> Requirement:
Please copy these rows again, changing "Weigeren" to "Afwijzen" and keeping everything else the same, and leave the pictures out of your answer.

> Material supplied:
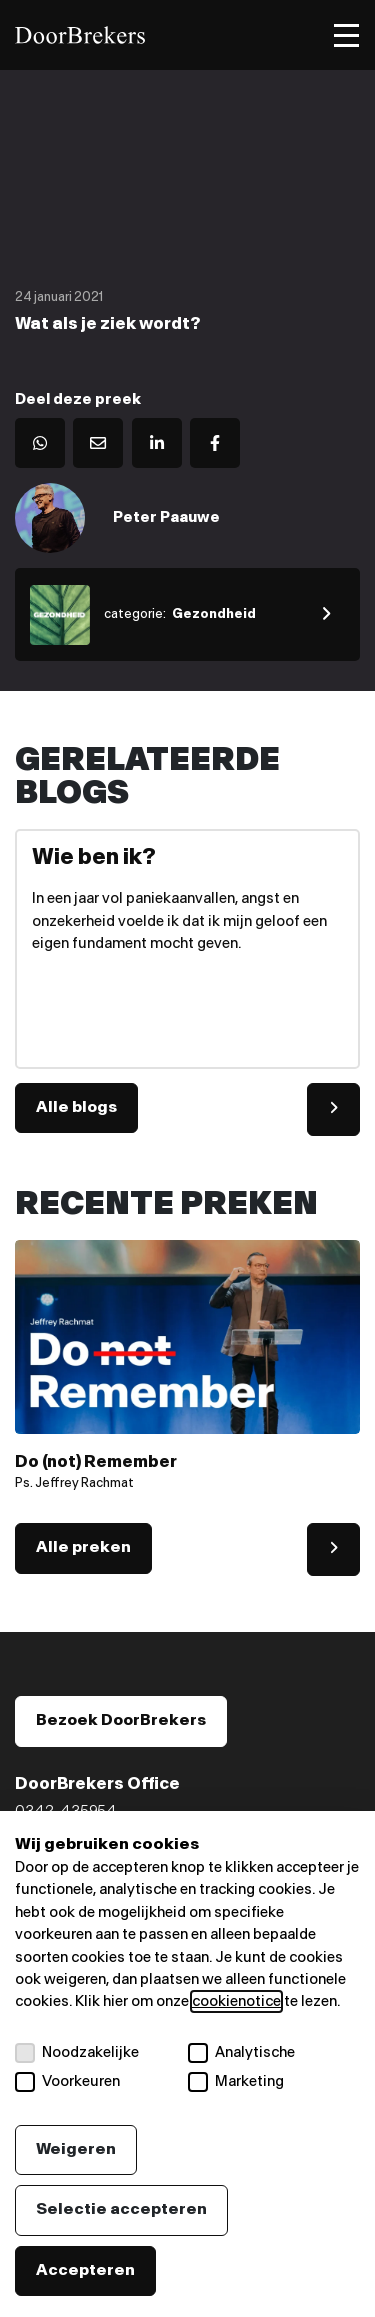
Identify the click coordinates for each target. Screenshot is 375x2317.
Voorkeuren (67, 2082)
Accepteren (85, 2270)
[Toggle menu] (346, 35)
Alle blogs (76, 1107)
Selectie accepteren (121, 2209)
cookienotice (236, 2001)
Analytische (241, 2053)
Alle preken (83, 1547)
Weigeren (76, 2149)
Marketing (236, 2082)
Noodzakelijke (77, 2053)
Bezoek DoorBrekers (121, 1720)
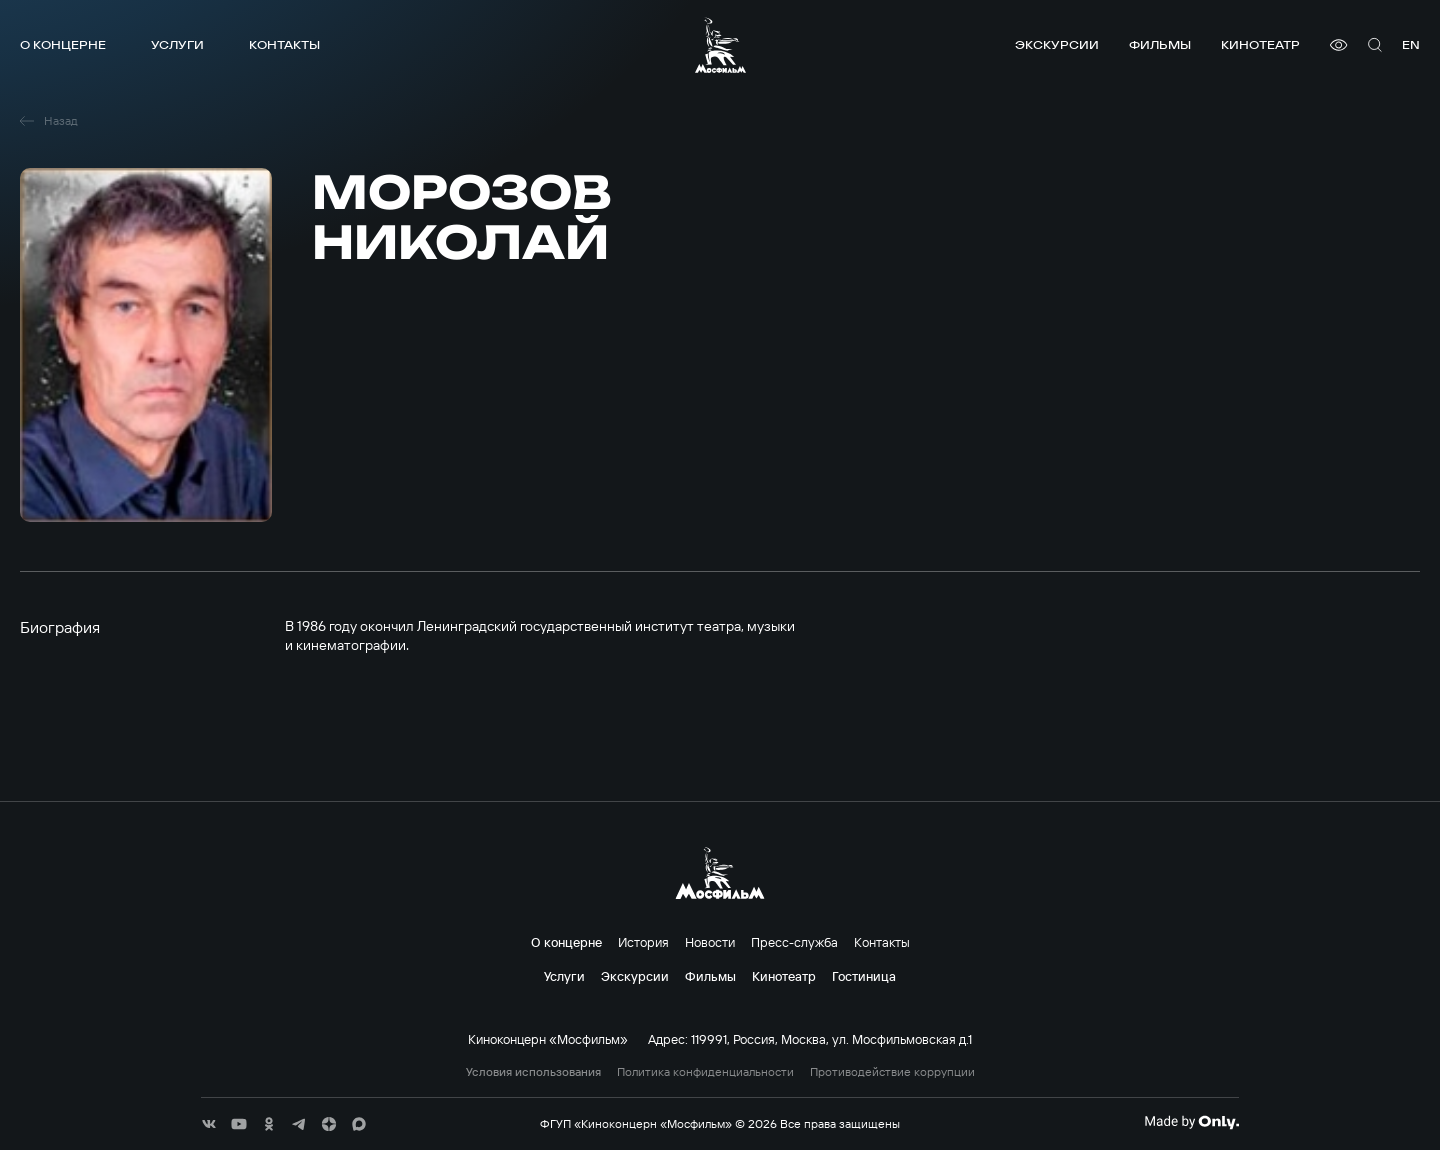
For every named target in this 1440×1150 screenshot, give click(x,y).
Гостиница (864, 976)
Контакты (284, 44)
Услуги (177, 44)
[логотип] (720, 45)
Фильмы (1160, 44)
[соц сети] (209, 1124)
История (643, 942)
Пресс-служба (794, 942)
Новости (710, 942)
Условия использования (533, 1072)
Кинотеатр (1260, 44)
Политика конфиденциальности (705, 1072)
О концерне (63, 44)
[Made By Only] (1191, 1122)
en (1411, 44)
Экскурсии (1057, 44)
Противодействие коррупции (892, 1072)
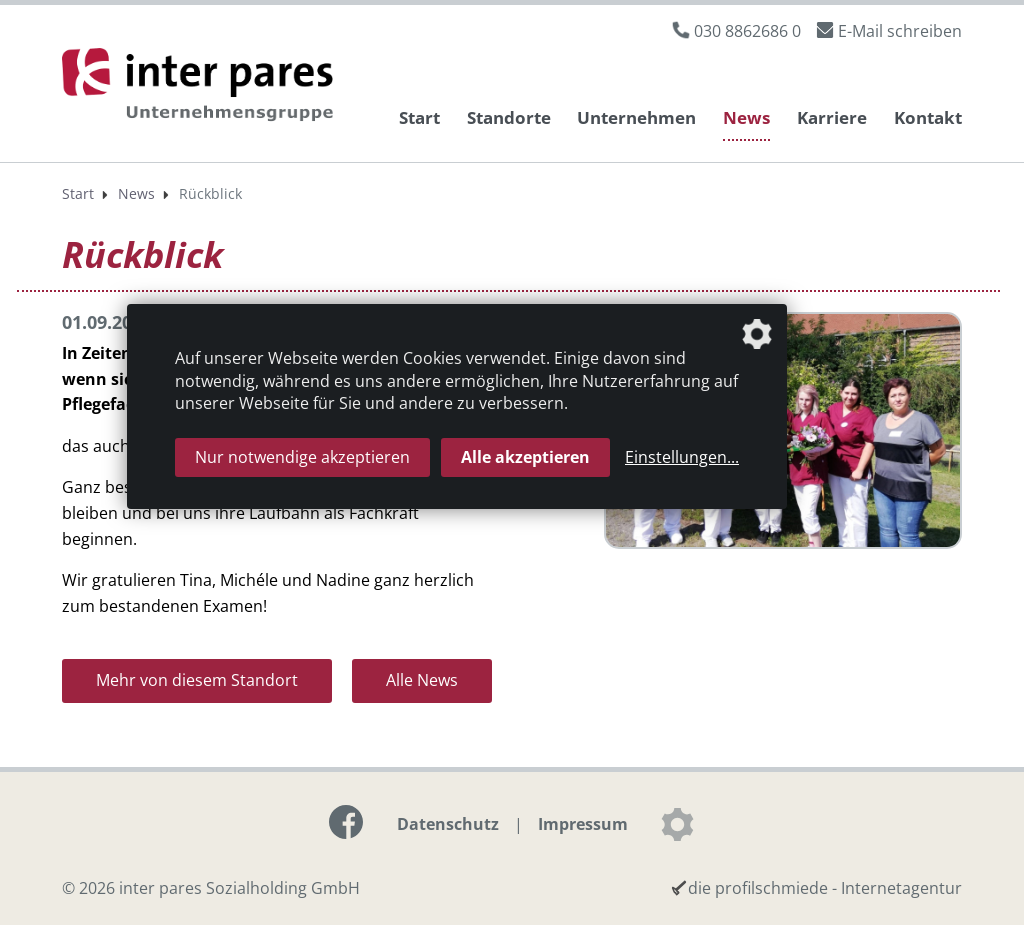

> Solution for this task:
Identify the click coordinates for each target. Screenshot is 375x2317.
Voorkeuren (67, 2082)
Accepteren (85, 2270)
[Toggle menu] (346, 35)
Alle blogs (76, 1107)
Selectie accepteren (121, 2209)
cookienotice (236, 2001)
Analytische (241, 2053)
Alle preken (83, 1547)
Afwijzen (76, 2149)
Marketing (236, 2082)
Noodzakelijke (77, 2053)
Bezoek DoorBrekers (121, 1720)
For every named target in this 1440×1150 screenshot, give click(x,y).
Гостиница (864, 976)
Контакты (284, 44)
Услуги (177, 44)
[логотип] (720, 45)
Фильмы (1160, 44)
[соц сети] (209, 1124)
История (643, 942)
Пресс-служба (794, 942)
Новости (710, 942)
Условия использования (533, 1072)
Кинотеатр (1260, 44)
Политика конфиденциальности (705, 1072)
О концерне (63, 44)
[Made By Only] (1191, 1122)
en (1411, 44)
Экскурсии (1057, 44)
Противодействие коррупции (892, 1072)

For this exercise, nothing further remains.